Saturday I'm meeting some friends after work to celebrate my birthday (which comes at the end of the month, when people are traveling for Thanksgiving.) I would like to invite you, my readers and virtual friends, to join me Saturday at a "virtual party" here on da blog. Here is what I will provide: a festive photo gallery. Bring a fun quote, or a book recommendation, and your good time in your pocket. The great part of a virtual party is there's no awkward early birds waiting for the party to start, no such thing as belated. (I'm still getting comments on a post I wrote in 2006 for the Public Library Association.)

See you Saturday!

Mwah,
SL

4 comments:

Holly said...

I love getting annotated books from friends. And I need to read About a Boy (I loved the movie, anyhow).

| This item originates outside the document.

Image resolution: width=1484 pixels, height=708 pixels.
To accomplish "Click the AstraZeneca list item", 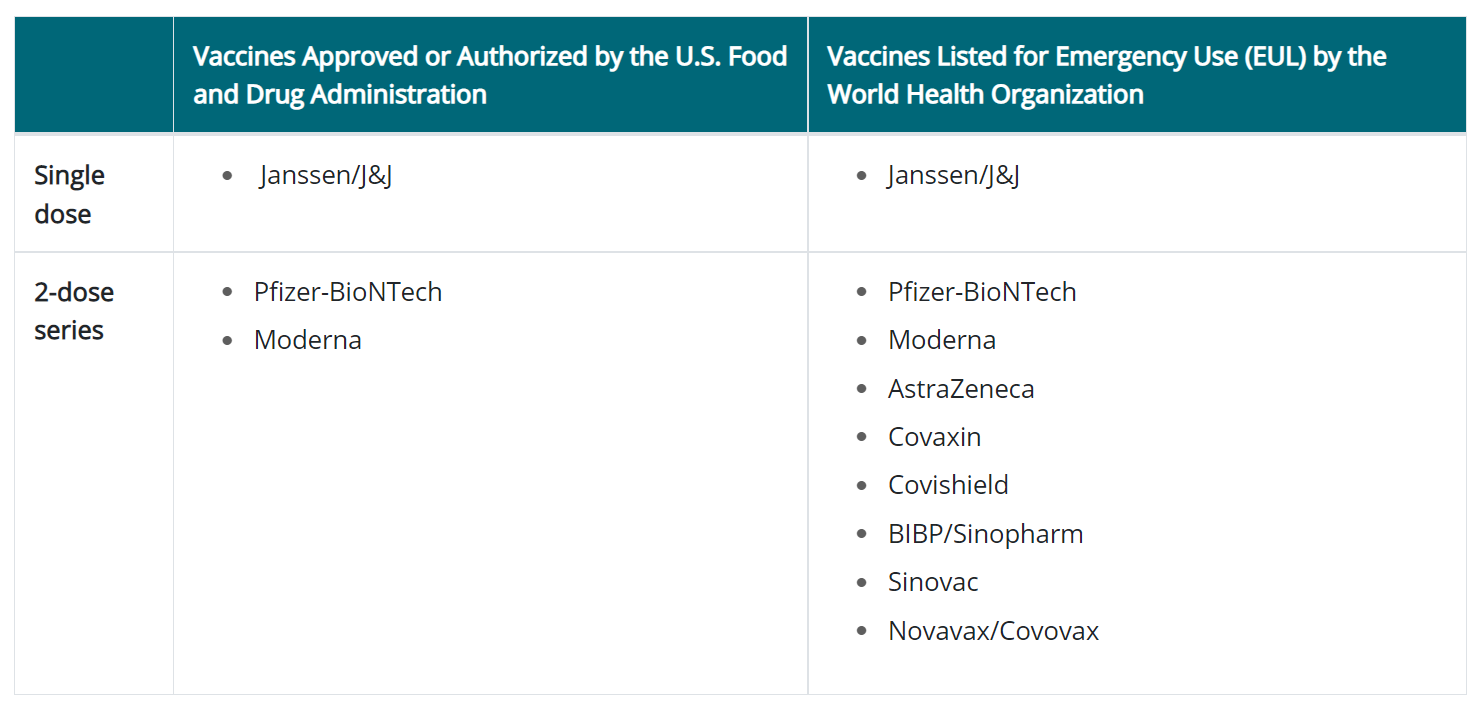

cuileann RSVPs positively!

Jess said...

....But she was a princess instead?

Clearly, I do not know this quote!

I tagged you for a meme, should you need content....

Badger said...

I'll be there! Do I remember correctly that your birthday is very close to that of my girl child (hers is the 29th)?

I'm off to dig up a suitable gift. I'm reading a book you might like, but I'd rather give you a quote. Or a poem.

Sarah Louise said...

@cuileann the book About a Boy is just as good. Different, which I think is kind of fun, you get a different view of how the characters are, like getting deleted scenes when you watch an enhanced DVD.

@daysgoby it's a quote from a book I'm reading that I love--and I like your addition.

@badger Yes, my birthday is on the 28th. But who plans a party then? Besides, since this year it's the day after Turkey Day, I'LL be out of town, WOOT!

I look forward to greeting you all. How I love to plan a party!!